Unique Features of Immunity within the Immunoglobulin Heavy Chain Locus of Egyptian Rousette Bats

Abstract

Abstract The Egyptian fruit bat (Rousettus aegyptiacus, ERB) is reported to be the reservoir of Marburg virus (MARV). Indeed, MARV infection is almost completely asymptomatic in ERBs while eliciting a severe hemorrhagic fever in humans and non-humans primates (NHPs). To understand the biological mechanisms that explain these differential outcomes to MARV, we aim to investigate the differences between both animals’ immune systems. One of the antiviral mechanisms to control viruses is the humoral response. The B cell receptor (BCR) is composed of two heavy and two light chains heterodimers. Both immunoglobulin (Ig) chains undergo DNA rearrangement to generate a diverse repertoire, crucial for diverse antigenic recognition. The Ig heavy chain locus is comprised of the variable (V), diversity (D), joining (J), and constant (C) genes.

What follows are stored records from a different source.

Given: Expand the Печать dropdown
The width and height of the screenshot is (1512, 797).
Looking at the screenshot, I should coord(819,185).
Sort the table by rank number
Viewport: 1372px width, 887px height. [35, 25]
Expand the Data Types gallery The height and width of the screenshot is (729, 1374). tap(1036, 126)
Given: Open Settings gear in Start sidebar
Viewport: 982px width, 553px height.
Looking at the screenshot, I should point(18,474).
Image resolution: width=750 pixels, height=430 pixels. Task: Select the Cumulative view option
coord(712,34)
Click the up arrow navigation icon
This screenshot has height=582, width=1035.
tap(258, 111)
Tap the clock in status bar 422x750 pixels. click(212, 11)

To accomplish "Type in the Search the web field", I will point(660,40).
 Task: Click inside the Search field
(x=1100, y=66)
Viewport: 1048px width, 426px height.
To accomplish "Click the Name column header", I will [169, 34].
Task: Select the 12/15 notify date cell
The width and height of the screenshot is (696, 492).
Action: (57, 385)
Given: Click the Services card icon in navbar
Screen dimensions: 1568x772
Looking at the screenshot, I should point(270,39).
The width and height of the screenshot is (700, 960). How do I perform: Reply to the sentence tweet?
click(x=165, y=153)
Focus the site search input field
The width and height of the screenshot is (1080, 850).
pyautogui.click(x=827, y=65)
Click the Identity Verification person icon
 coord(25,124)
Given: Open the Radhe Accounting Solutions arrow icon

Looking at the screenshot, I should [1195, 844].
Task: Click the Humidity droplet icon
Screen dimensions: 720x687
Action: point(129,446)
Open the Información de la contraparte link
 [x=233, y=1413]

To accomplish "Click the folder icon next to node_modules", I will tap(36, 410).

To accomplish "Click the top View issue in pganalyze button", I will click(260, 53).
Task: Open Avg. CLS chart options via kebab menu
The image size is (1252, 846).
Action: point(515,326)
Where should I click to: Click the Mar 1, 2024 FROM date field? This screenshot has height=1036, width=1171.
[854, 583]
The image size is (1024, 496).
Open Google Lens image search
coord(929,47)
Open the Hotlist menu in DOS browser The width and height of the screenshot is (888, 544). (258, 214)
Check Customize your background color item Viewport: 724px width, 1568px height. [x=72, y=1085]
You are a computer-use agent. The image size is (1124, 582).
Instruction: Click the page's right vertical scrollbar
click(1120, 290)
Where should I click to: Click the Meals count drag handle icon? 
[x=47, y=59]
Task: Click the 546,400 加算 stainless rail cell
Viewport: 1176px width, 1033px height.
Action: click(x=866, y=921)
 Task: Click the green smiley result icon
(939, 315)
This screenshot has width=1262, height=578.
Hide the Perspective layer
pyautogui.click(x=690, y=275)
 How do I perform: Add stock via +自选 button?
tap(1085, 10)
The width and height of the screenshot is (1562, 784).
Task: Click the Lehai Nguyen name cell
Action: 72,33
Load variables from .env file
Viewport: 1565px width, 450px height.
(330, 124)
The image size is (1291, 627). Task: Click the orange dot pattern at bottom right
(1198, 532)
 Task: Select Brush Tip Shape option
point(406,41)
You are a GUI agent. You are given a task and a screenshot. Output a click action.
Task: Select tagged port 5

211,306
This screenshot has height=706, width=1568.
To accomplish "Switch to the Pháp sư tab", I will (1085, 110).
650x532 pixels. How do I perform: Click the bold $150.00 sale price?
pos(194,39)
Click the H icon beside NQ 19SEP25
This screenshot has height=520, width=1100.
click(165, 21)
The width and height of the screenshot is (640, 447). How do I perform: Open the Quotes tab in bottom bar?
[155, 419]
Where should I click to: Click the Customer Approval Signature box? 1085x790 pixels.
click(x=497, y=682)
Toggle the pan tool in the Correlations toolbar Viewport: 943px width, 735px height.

Utilizing high throughput sequencing to resolve the V(D)J rearrangements we can characterize the BCR repertoire and define the clonotypes that are generated in response to vaccination or infection. To define the BCR repertoire with DNA sequencing, a thorough representation of the Ig heavy chain (IGH) locus is necessary. We were able to resolve on contiguous IGH locus containing all BCR genes that were previously on 21 different scaffolds. In addition, we identified a unexpected expansion of IgE genes not described in another species to date. We defined the tissue expression of these novel IgE genes as well as IgGs, IgA, and IgM. Finally, we predicted differential functions between subclasses in silico. These data support unique immune response capabilities of ERBs that may aid in their control of pathogenic human viruses.